> RECORDS FOR THE TASK
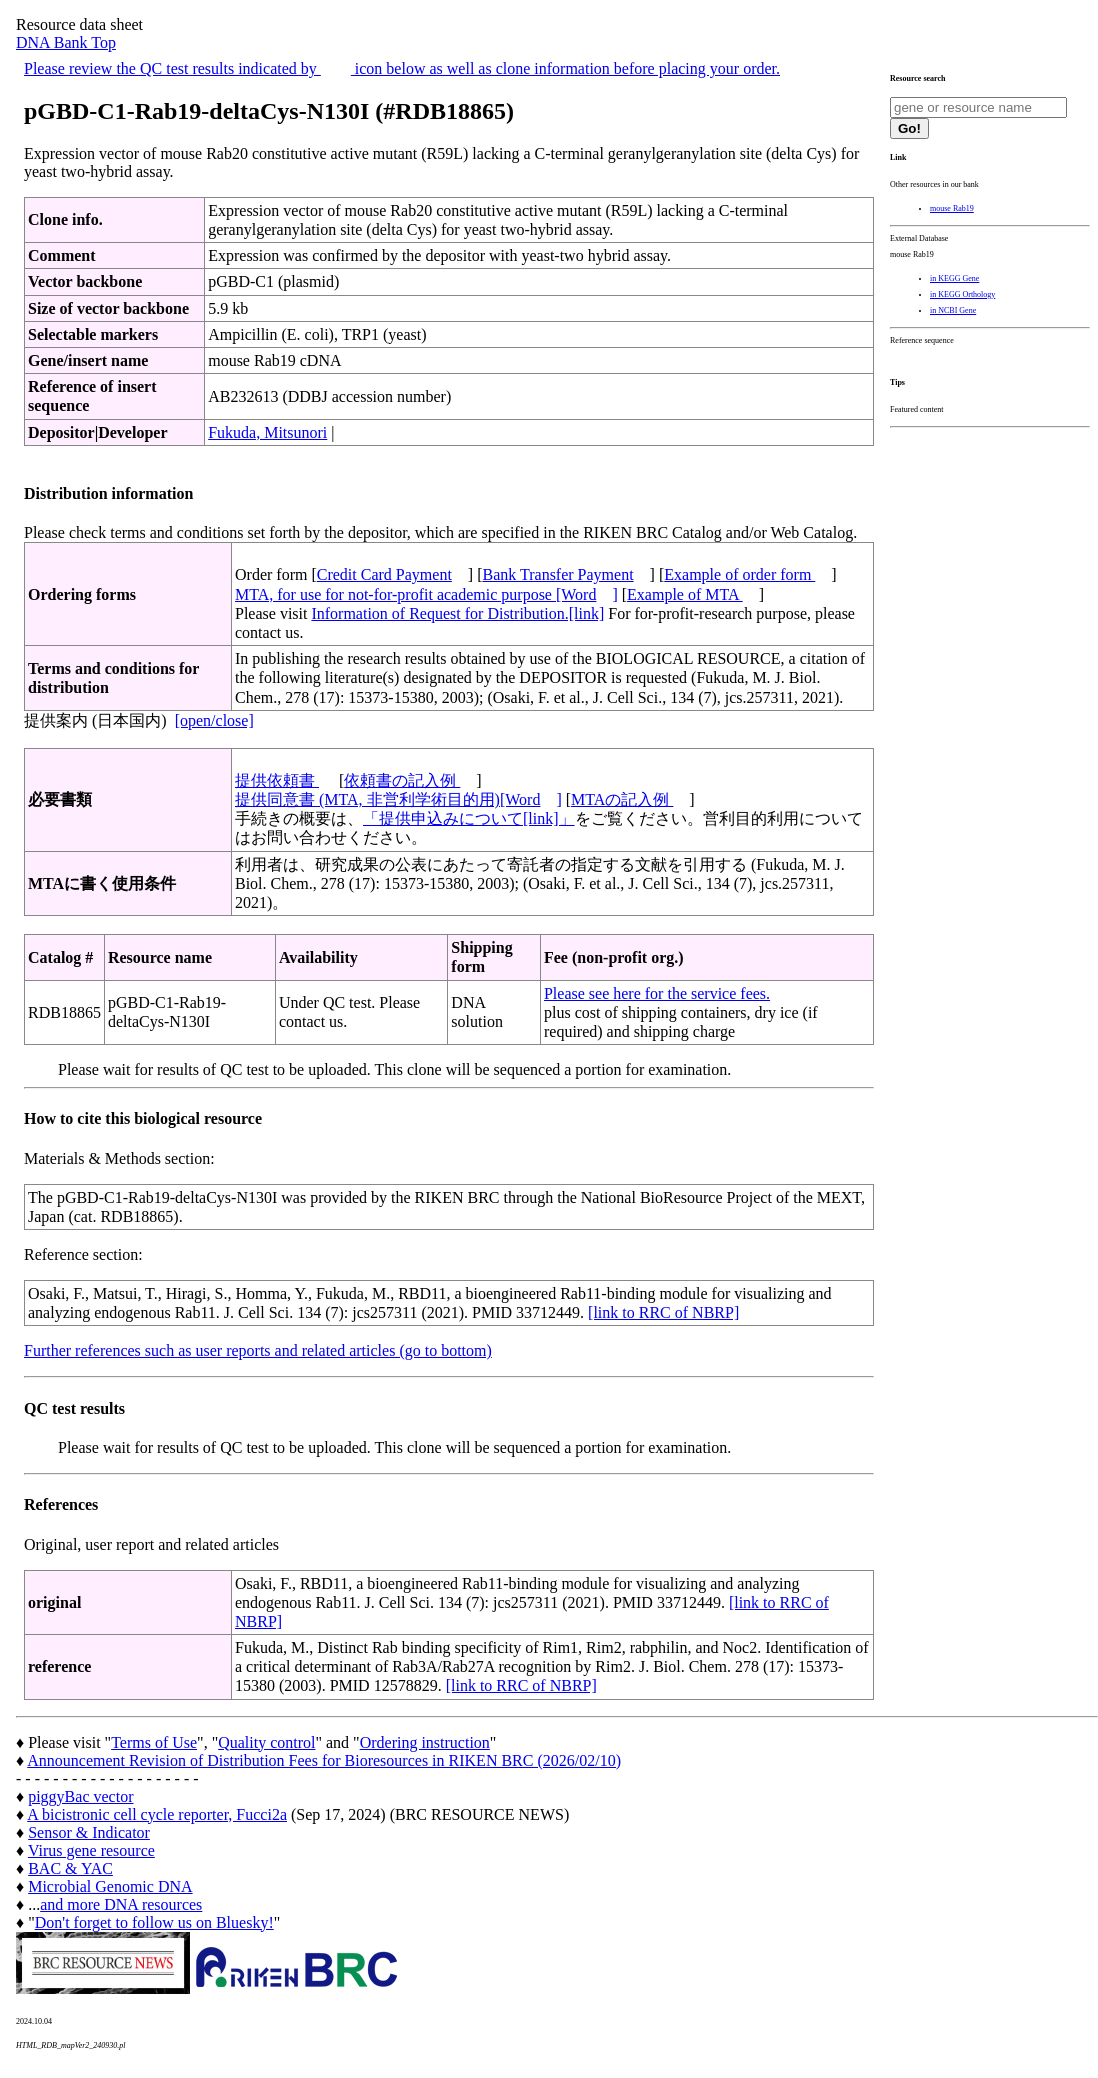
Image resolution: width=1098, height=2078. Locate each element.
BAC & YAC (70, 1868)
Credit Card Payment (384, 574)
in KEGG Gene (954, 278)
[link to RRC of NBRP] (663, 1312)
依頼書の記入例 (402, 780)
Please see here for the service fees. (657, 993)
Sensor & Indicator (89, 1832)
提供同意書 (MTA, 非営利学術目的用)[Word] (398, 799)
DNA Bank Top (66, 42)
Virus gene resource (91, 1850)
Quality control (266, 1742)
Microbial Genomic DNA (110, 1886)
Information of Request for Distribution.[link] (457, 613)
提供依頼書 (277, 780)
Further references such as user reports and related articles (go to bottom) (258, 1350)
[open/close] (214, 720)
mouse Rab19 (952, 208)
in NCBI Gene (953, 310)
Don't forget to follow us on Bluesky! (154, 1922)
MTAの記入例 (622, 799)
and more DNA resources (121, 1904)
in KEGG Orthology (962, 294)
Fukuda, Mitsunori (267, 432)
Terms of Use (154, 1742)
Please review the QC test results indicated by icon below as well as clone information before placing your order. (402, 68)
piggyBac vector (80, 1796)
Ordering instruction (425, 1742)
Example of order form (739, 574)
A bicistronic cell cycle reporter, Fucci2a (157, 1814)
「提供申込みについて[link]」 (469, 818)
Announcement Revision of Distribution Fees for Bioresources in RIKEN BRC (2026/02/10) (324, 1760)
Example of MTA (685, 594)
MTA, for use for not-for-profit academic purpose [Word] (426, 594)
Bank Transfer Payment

> WHAT YOU ARE ASKED TO DO
Word for word and without pictures, please write out only the lines from the start of the entries through the line containing "DNA Bank Top (66, 42)", both included.

> RESPONSE BOX
Image resolution: width=1098, height=2078. Locate each element.
BAC & YAC (70, 1868)
Credit Card Payment (384, 574)
in KEGG Gene (954, 278)
[link to RRC of NBRP] (663, 1312)
依頼書の記入例 (402, 780)
Please see here for the service fees. (657, 993)
Sensor & Indicator (89, 1832)
提供同意書 (MTA, 非営利学術目的用)[Word] (398, 799)
DNA Bank Top (66, 42)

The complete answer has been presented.